AFTER A TEENAGER shot dead 19 children and two teachers in an elementary school in Uvalde, Texas, last year, I spent two weeks putting my children on the bus to school with a pit in my belly. Then the term ended, and I breathed relief. I would not have to live with this low-level dread for another year.
My family has been on sabbatical in South America for the past 12 months, homeschooling our three boys. Though we’ve faced other risks, the possibility of my kids being shot in school was not one of them. Not only were they not attending school, but the countries we visited also have stricter gun regulations than the United States.
In the U.S., the purchase of guns has soared — gun ownership is estimated to be more than 120 per 100 people, according to GunPolicy.org. Gun-related deaths in the U.S. also top every other high-income country, at more than 12 per 100,000 people annually. Compare that to Ecuador, where we spent part of our sabbatical. In 2017, it had 2.7 guns per 100 people and approximately three gun-related deaths per 100,000 people. Our sabbatical year has been a window into what it’s like to parent school-aged children without the shadow of school shooting anxiety.
This fall, my children are back in school in the United States. Like so many other parents in this country, I am reentering this gun-violence-tinged reality. I’m navigating feelings of extreme vulnerability, anger, grief, futility, wanting to escape, and numbness. Somewhere in there is also the possibility of solidarity, persistence, and a different future.

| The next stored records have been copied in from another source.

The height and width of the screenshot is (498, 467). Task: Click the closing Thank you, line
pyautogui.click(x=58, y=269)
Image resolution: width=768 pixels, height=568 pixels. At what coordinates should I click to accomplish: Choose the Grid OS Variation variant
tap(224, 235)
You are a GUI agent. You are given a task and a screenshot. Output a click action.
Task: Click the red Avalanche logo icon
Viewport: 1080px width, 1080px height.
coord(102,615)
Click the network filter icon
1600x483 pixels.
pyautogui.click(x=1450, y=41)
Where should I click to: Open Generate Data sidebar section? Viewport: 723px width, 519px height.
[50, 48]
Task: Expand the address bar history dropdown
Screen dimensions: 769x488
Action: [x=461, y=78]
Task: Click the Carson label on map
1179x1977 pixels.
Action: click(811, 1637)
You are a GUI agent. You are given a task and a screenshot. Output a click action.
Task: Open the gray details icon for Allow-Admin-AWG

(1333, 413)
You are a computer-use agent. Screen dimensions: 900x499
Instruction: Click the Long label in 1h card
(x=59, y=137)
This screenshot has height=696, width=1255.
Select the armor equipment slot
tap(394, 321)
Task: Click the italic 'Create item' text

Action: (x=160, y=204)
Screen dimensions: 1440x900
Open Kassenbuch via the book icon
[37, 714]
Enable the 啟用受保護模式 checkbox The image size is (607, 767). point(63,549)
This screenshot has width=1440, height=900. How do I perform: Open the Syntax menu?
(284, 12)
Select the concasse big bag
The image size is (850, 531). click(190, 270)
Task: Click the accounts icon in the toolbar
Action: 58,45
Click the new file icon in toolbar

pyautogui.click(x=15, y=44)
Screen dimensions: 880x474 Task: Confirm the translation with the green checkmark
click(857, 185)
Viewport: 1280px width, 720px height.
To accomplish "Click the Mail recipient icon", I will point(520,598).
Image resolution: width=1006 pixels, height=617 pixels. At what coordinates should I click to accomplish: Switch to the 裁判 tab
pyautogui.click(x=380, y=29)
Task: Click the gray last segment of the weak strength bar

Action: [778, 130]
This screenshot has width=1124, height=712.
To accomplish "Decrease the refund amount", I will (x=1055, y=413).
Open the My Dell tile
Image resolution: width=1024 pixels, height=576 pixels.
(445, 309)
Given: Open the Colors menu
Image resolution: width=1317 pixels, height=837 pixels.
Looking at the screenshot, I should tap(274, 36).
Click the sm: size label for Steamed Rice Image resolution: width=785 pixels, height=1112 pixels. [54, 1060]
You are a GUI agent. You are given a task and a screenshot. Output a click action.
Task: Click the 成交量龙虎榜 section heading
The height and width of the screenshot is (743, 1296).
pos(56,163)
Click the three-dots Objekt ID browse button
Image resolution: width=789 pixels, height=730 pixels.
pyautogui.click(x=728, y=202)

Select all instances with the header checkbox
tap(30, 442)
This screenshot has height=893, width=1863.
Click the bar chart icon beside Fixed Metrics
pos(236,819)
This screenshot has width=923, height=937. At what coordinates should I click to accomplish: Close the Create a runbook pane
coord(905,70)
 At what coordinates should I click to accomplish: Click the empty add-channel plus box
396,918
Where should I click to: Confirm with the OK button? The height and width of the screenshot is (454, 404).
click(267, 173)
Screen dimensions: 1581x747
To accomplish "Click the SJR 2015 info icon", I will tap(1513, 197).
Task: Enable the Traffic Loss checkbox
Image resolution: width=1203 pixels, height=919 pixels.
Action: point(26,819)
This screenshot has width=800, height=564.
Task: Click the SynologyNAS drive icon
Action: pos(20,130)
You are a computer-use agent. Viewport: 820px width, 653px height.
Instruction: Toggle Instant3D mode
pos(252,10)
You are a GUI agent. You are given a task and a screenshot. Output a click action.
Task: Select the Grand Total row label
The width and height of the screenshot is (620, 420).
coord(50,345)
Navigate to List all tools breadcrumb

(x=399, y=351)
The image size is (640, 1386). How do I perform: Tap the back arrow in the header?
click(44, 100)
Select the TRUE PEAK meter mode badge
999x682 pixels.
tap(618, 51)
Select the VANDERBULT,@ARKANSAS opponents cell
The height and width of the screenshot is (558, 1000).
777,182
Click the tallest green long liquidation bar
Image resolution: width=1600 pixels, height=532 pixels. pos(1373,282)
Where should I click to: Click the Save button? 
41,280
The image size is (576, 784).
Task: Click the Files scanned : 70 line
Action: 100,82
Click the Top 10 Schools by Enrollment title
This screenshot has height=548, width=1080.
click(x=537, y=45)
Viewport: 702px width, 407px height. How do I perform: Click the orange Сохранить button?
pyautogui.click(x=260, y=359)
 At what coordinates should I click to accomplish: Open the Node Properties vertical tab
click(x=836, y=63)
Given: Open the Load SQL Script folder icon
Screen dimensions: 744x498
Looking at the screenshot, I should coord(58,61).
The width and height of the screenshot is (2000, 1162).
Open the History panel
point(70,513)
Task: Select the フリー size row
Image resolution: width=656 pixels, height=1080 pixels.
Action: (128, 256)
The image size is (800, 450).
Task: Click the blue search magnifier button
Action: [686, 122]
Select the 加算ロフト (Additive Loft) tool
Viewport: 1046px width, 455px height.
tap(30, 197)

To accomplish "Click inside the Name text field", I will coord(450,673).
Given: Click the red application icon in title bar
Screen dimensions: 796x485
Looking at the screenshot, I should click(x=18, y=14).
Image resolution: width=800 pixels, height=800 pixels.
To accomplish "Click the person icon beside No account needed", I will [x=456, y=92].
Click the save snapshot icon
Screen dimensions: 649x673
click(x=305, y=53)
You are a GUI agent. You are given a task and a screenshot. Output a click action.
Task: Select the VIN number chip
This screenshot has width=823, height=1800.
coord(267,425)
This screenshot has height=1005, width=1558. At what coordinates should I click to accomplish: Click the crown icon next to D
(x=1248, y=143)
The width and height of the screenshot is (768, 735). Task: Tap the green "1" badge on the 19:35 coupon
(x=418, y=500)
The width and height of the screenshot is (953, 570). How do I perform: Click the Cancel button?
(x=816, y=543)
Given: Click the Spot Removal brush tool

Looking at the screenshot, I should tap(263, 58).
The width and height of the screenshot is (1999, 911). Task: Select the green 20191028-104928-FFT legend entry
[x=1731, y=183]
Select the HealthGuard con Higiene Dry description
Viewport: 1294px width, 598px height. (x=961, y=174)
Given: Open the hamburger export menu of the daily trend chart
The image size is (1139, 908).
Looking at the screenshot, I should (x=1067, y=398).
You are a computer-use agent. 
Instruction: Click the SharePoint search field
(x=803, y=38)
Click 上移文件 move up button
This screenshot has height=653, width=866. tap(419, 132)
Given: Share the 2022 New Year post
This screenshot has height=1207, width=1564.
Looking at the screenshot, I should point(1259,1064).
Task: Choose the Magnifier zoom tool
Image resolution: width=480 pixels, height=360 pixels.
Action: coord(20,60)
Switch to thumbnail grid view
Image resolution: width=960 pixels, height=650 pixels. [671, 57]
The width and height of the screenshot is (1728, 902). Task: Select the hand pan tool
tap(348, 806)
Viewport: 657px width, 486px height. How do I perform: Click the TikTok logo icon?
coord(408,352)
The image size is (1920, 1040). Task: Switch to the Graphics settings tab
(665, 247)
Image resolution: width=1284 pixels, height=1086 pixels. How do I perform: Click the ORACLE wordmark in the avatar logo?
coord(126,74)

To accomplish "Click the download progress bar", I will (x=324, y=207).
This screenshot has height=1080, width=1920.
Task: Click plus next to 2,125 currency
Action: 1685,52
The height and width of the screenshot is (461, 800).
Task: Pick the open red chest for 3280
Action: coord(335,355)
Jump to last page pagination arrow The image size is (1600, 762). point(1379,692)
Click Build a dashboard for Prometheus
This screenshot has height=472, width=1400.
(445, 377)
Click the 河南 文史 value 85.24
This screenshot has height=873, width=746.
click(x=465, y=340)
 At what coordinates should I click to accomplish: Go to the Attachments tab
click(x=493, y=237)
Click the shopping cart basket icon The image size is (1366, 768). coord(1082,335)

If I were to succumb to the individualist mindset so prevalent in the U.S., the easiest solution to my anxieties would be to take my kids out of school. Take care of your own and ignore the rest, dictates the DIY American homesteading mentality. But that would leave me more isolated in my fears, more shrouded in the illusion that by my own sheer grit I can protect my children from harm.
My faith calls me, instead, to let my fears connect me with others across time and space. As I remain in the space of vulnerability, not giving in to that itch to escape, I find I’m not alone. Mary, the mother of Jesus, keeps me company. She, too, brought her son into a dangerous world. Countless others share this space too. Black mothers in Philadelphia. Palestinian parents on the West Bank. They have endured helplessness, rage, and death as their children walk through streets where gunshots ring out and bombs detonate. And they have persisted in speaking truth to power, demanding change, and cultivating life in a culture of death.
In solidarity with so many others, I find the strength to move forward. To resist numbness. To enter the grief cycle again, and again, and again. To advocate for policy change. To build community when there is mistrust. To imagine and embody, with the prophets, a world where weapons are melted into plowshares and children go to school in safety.